----- Task inputs -----

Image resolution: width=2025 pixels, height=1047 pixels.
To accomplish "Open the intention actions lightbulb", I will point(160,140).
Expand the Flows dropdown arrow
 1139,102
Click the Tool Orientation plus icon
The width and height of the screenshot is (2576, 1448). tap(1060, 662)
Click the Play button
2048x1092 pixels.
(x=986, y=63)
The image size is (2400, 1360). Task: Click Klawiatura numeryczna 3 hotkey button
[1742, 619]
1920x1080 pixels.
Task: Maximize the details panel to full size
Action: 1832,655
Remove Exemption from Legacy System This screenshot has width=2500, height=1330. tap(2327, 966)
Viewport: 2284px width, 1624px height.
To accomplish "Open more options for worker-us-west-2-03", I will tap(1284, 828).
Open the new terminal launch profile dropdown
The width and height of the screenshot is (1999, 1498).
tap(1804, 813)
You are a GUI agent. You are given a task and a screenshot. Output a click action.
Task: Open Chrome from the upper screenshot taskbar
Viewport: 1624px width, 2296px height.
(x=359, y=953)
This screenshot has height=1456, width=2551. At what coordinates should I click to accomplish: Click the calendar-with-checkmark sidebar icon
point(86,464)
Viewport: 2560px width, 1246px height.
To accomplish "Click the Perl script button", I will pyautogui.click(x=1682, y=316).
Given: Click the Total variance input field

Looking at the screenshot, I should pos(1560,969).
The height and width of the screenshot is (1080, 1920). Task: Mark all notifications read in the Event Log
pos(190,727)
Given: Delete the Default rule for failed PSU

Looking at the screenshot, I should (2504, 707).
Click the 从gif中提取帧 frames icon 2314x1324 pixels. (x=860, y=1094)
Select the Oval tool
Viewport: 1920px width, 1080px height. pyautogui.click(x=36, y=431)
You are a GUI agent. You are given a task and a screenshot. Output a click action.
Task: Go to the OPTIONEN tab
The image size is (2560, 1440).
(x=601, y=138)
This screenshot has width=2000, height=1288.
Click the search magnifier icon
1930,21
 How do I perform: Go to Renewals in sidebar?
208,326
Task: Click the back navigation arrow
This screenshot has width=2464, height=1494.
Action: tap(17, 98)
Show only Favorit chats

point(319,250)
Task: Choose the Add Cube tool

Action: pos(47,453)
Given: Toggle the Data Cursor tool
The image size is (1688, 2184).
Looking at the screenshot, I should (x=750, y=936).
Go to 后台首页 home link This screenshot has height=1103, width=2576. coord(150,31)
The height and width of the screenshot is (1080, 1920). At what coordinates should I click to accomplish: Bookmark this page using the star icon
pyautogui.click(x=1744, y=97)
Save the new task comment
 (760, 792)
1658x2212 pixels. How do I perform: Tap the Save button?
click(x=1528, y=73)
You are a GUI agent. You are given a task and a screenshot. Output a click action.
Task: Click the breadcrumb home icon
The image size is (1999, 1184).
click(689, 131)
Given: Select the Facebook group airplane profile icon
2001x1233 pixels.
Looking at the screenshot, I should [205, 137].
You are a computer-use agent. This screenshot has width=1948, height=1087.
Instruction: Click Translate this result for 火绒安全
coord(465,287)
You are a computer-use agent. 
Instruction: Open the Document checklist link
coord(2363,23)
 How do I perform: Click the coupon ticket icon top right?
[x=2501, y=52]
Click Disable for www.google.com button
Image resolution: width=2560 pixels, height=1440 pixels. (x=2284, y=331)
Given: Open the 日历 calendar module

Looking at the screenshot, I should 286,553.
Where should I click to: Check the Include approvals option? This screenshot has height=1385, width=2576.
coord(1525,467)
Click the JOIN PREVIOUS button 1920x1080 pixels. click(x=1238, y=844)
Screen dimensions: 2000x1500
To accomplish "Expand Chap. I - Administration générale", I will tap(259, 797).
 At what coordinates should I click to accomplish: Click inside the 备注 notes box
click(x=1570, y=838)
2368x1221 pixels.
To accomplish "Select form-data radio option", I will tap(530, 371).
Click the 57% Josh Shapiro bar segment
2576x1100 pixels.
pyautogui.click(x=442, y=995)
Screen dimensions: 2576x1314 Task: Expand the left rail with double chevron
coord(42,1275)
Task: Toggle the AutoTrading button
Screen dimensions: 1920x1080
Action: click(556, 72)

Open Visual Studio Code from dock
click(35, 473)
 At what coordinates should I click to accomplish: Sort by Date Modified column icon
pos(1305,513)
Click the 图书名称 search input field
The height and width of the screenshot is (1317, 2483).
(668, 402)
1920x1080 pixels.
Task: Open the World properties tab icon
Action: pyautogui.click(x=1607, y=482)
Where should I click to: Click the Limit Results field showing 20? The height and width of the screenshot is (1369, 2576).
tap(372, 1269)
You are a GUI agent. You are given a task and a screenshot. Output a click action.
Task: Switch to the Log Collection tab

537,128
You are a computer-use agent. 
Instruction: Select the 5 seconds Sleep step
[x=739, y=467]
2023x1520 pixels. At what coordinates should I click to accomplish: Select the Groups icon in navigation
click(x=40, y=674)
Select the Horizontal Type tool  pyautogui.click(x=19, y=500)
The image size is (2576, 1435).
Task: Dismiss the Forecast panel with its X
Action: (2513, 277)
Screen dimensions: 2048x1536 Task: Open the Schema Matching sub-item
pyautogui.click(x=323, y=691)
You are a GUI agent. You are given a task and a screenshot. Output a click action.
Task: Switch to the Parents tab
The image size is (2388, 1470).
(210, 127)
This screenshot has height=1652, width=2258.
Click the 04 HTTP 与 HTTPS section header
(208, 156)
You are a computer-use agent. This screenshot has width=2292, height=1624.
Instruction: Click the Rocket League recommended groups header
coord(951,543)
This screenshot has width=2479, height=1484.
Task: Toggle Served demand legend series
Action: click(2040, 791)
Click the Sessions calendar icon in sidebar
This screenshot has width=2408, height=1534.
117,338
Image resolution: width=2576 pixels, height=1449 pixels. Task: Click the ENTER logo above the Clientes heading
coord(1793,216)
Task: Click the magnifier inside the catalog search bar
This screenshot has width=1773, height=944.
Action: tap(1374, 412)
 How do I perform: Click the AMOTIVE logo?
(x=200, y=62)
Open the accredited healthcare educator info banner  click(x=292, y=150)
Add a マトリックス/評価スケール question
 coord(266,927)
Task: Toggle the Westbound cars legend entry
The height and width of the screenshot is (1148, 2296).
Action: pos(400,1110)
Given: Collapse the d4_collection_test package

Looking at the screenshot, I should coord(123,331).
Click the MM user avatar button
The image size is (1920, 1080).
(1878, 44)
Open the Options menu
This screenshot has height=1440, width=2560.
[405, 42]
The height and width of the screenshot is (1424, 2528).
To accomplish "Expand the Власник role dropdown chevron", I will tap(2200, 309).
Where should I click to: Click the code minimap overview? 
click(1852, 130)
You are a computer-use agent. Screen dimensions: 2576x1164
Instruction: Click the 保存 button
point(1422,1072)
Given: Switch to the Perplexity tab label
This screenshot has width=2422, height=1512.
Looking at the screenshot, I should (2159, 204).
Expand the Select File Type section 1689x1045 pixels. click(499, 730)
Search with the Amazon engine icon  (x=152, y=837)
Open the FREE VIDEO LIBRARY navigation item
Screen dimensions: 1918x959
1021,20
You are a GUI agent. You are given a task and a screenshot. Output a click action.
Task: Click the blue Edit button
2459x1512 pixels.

-----

▶ **Problem statement**: Lines holding the word "home" in the entries above are the ones to pull out. Copy them all.

▶ **Exercise response**:
Go to 后台首页 home link This screenshot has height=1103, width=2576. coord(150,31)
Task: Click the breadcrumb home icon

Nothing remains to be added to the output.